Este menda se ha ganado un lugar privilegiado en la web “Does The Dog Die?”. Hay que tenerlos muy cuadrados para, en un contexto tan piji-moñas resentido, descorchar una novela con un tío arrastrando un perro muerto. Con sus cabezazos contra las esquinas de las escaleras al bajar el cadáver detalladamente explicados y todo. Bien es cierto, sin embargo, que Kiko Amat (Sant Boi de Llobregat, 1971) nunca ha escurrido el bulto. De todos los topos que asoman en la literatura nacional, Amat se ha embadurnado bien la facha de lubricante impidiendo que se le quede de acelga.
Dirán las viperinas lenguas que el escritor catalán ha sorteado el aquelarre woke, correctísimo de contenido y acentuado en la prescripción médica contra la barbarie cultural, dado que sus personajes siempre patetizan a las clases dominantes, los fenotipos dominantes, las orientaciones sexuales dominantes… Vamos, que se ha jugado la carta de la bordería en los territorios correctos. Lo cierto es que Amat, y lo vuelve a demostrar con “Dick o la tristeza del sexo”, es un malabarista de los márgenes que lo mismo te esputa la mugre de unos que de otros. Su “políticamente incorrecto” –Dios, qué repugnancia de expresión– pasa por democratizar la incomodidad. Por provocar a todo aquel que haya tenido un amigo, una situación extrema, un desliz drogadicto o una madre, en el caso de “Dick”. No me vendrá nadie a cuestionar que desvirgar el primer acto de una novela con las pulsiones incestuosas del protagonista no es una provocación colectiva. ¿A que no?
Porque así comienza Amat a profundizar en el arco de su personaje Franki, y su alter ego Dick: “Un galán espacio temporal que vive todo tipo de experiencias lujuriosas a través de los siglos”, con incómodos guiños a la belleza de su progenitora. La novela va fluyendo así entre tres espacios: la vida de Franki, los delirios sexo-euforizantes de Dick y escuetos párrafos sobre cuadros psicológicos de un tratado de psicopatía sexual del siglo XIX. Parece mentira, lo sé, pero así es, Amat consigue fusionar los tres. No es plan aquí desvelar la trama. Lo del padre profesor y la madre modelo y los abuelos medio fascistoides y el colega priápico con cerebro de glande que instruye a Franki. Son asuntos que merece desvelar solo el lector.

> Qué se pide:
a - Según la reseña, ¿entre qué espacios va fluyendo la novela? Enuméralos todos.
b - ¿Concuerdan con la reseña estas afirmaciones? Responde sí o no a cada una y cita las palabras que lo deciden.
(i) Kiko Amat nació en Sant Boi de Llobregat en 1971.
(ii) La reseña desvela la trama de la novela.
(iii) Los párrafos sobre cuadros psicológicos provienen de un tratado del siglo XX.
Las entradas proceden de una fuente distinta.

> Extracto de datos:
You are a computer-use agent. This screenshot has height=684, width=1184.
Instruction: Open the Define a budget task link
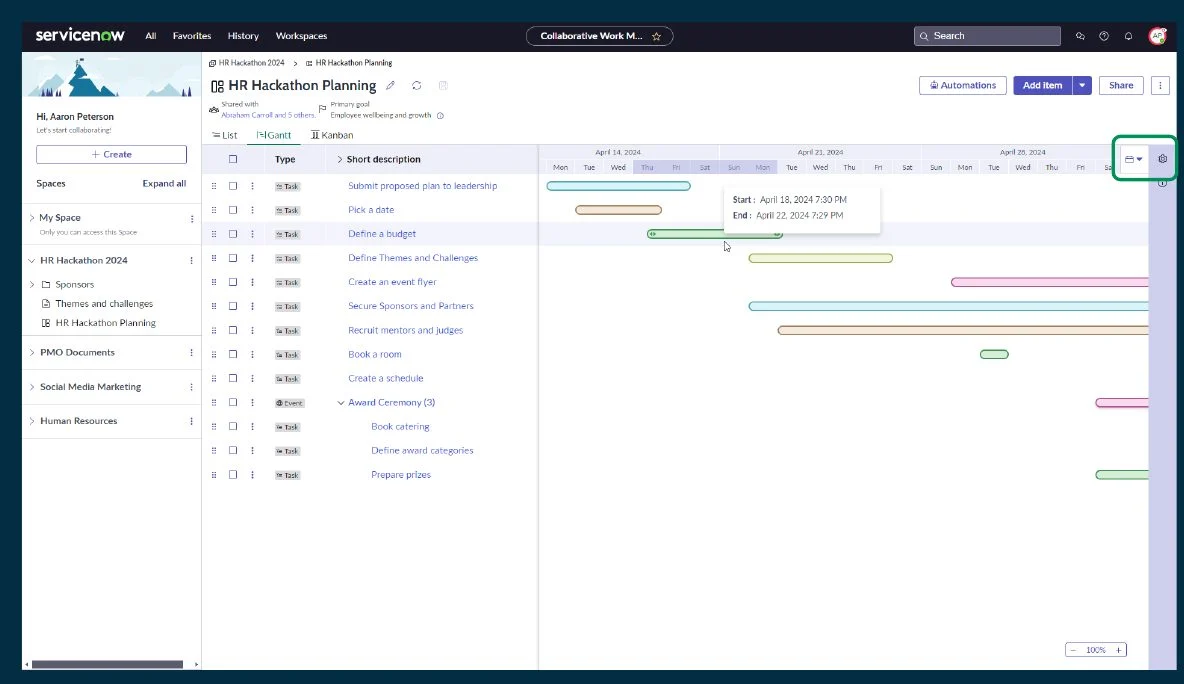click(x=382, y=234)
--
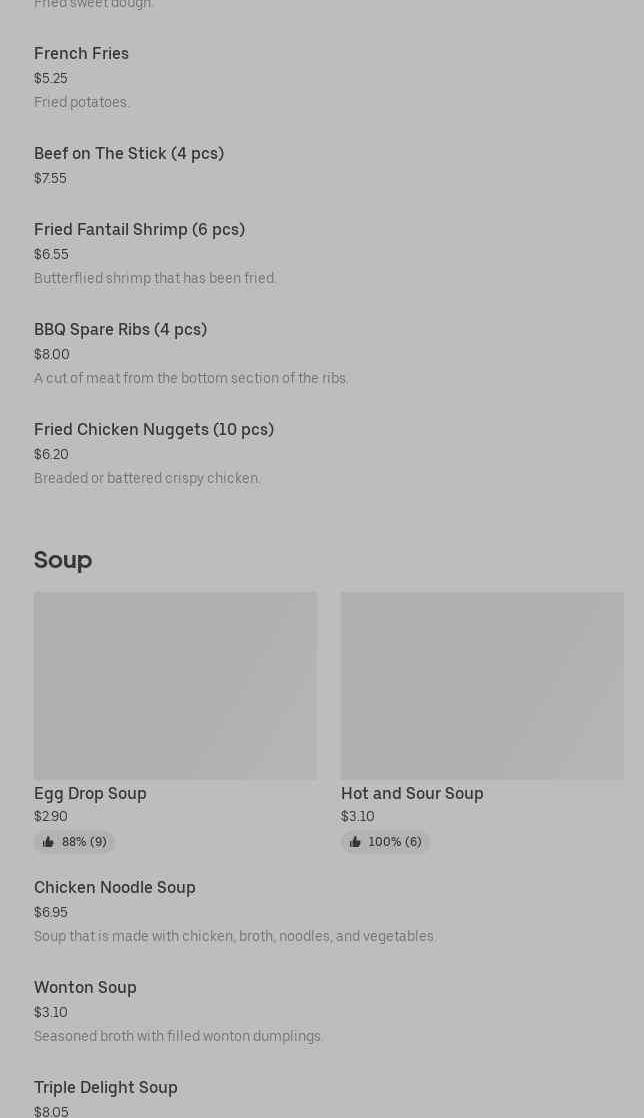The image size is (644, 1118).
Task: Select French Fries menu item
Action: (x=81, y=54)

> Soluciones:
a -
- La vida de Franki
- Los delirios sexo-euforizantes de Dick
- Escuetos párrafos sobre cuadros psicológicos de un tratado de psicopatía sexual del siglo XIX

b -
(i) Sí: «Kiko Amat (Sant Boi de Llobregat, 1971)».
(ii) No: «No es plan aquí desvelar la trama».
(iii) No: «un tratado de psicopatía sexual del siglo XIX».